Через неделю после ухода Пущина в поход к песчаной отмели у Томского городка пристали дощаники. Они пришли из Тобольска. С них бросили чалки, положили сходни, и на берег сошли путники. Среди них на песок ступил и молодой человек, лет тридцати пяти от роду, в светло-коричневом кафтане, без шапки. И ветер, речная понизовка, слегка взъерошил его длинные жиденькие волосики, падающие ему на лицо, загорелое от длительного путешествия. Он был поджарым и сильным, судя по тому, как он ловко сбежал с дощаника по сходням. На нём были тёмные, неопределённого цвета шаровары и сапоги из яловой кожи: тяжёлые, ноские, как раз впору на дальнюю дорогу. Лицо у него было невыразительное, глаза голубые, выглядел же он обычным дьяком, ну дьяк как дьяк или подьячий. Да, так. Он на самом деле был подьячим. За ним на берег сошла маленького роста женщина, его жена. А следом его холоп стащил на берег какой-то тюк, бросил его на песок и побежал назад, за следующим, стал таскать ещё и ещё... И все они были какие-то увесистые, так что он сгибался под их тяжестью.
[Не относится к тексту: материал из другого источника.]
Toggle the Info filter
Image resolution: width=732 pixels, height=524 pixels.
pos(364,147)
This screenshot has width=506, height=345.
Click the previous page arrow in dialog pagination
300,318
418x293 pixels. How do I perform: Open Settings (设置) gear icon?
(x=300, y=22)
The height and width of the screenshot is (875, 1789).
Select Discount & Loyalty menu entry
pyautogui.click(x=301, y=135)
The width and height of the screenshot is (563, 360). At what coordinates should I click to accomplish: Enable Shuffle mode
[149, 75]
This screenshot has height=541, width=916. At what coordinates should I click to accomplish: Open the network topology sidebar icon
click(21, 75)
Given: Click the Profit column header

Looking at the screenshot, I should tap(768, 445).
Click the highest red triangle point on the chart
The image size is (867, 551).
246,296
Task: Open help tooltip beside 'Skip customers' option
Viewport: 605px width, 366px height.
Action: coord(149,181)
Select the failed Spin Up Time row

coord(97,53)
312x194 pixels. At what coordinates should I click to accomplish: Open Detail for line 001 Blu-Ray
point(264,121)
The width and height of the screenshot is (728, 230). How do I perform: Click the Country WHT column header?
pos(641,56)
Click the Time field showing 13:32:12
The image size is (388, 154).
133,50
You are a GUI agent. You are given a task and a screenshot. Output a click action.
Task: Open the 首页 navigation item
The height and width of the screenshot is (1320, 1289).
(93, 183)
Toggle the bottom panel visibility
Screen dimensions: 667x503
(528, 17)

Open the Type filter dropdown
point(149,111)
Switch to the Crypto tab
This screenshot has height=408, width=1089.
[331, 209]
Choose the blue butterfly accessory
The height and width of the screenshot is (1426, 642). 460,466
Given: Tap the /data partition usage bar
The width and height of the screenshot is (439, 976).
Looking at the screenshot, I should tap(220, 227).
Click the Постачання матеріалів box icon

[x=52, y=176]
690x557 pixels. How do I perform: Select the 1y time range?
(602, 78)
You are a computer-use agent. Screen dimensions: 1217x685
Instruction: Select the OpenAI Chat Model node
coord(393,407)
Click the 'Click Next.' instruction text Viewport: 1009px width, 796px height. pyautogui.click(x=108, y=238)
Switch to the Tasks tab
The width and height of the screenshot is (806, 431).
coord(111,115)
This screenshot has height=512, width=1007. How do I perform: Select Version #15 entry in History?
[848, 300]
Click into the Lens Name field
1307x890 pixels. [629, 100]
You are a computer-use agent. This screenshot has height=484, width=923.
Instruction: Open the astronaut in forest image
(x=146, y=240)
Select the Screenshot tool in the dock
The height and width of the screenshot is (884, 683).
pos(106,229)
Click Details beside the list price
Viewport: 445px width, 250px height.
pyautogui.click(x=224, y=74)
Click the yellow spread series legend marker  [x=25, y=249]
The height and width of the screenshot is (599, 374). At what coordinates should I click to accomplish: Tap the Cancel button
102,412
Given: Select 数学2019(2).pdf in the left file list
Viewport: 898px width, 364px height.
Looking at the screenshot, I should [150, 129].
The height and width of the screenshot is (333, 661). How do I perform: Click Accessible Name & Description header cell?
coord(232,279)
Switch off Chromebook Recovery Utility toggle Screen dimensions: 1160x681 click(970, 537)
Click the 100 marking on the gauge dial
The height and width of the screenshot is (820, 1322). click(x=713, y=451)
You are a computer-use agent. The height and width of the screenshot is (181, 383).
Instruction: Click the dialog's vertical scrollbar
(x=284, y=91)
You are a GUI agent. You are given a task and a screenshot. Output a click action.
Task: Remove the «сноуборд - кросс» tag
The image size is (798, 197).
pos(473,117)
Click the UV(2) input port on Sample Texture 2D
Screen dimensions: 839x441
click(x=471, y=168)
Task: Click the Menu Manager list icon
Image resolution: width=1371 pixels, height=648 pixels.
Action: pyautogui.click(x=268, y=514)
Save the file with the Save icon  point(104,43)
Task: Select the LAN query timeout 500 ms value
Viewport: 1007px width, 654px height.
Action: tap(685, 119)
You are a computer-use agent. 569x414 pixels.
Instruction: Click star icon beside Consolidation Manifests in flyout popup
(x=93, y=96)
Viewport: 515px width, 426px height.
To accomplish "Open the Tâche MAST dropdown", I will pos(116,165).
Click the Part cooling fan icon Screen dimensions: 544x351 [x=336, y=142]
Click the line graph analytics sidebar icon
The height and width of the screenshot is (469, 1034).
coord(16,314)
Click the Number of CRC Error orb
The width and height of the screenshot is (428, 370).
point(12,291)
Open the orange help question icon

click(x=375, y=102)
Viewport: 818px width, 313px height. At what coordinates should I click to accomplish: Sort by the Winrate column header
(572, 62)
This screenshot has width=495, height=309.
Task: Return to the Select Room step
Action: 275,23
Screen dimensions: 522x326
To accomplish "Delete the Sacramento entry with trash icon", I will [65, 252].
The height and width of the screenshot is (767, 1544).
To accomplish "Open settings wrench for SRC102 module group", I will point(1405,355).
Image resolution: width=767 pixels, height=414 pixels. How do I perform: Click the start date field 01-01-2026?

- Дружинка! — поздоровался молодой человек за руку со всеми томскими, что оказались тут на берегу. — Огарков!.. Подьячим к вам! На службу!..
— A-а! Дружинка, привет! — подошёл к нему подьячий Ермошка Кашин, оказавшийся случайно на пристани. — И ты здесь? — промолвил он, многозначительно, намекая на что-то. — Как там Москва? Что делается в Поместном?
— Да ничего не изменилось с тех пор, как ты ушёл оттуда!
— Ну, ладно — устраивайся! — сказал Ермошка. — А потом покажись Татеву-то!
Он махнул на прощание рукой Огаркову и ушёл с пристани.
А на следующий день Татев вызвал к себе в съезжую Тухачевского. Там, помимо него, сидели уже дьяк Важенка Степанов и подьячий Ермошка.
— Ты, Яков, с кем пойдёшь-то в «мугалы»? — спросил его князь Иван. — Из подьячих советую взять вот его, — показал он на Ермошку.
— А как ты без него-то? — спросил Тухачевский воеводу, чтобы отказаться от Ермошки, но и не обидеть его, дружка Федьки Пущина. С ним он выпивал не раз, но в дальнюю землицу не пошёл бы.
— Обойдусь!
— Нет, лучше московский. Тот новый, Дружинка... Разбитной. Такой в походе нужен: за себя постоит, спуску никому не даст и цацкаться не придётся.
Татев задумчиво почесал затылок. Затем он рассказал, что Дружинка не случайно здесь, не просто так. Он сослан за то, что сошёлся на кулачках с воеводой, с Петькой Корсаковым, на службе, когда ходил писчиком при нём. Вот как бы и ему от этого придурка беды не вышло.
— Ничего, обломаю!
Князь Иван показал на Степанова, мол, послушай.
— Вместе за столом в Поместном сидели, — сказал Важенка. — Я его как облупленного знаю. Не советую брать.
Яков промолчал.
— Моё дело предупредить, — равнодушно вздохнул князь Иван. — А раз согласен, так и отпишем в Казанский.
Разлад на судах Пущина начался на третий день после того, когда они, выйдя в Обь, миновали Уртамский острог. Первым из-за чего-то начал задираться и отказался следовать в фарватере Путинского дощаника Исайко Бык, десятник пеших казаков. Его Федька взял с собой верховодить над одним из дощаников.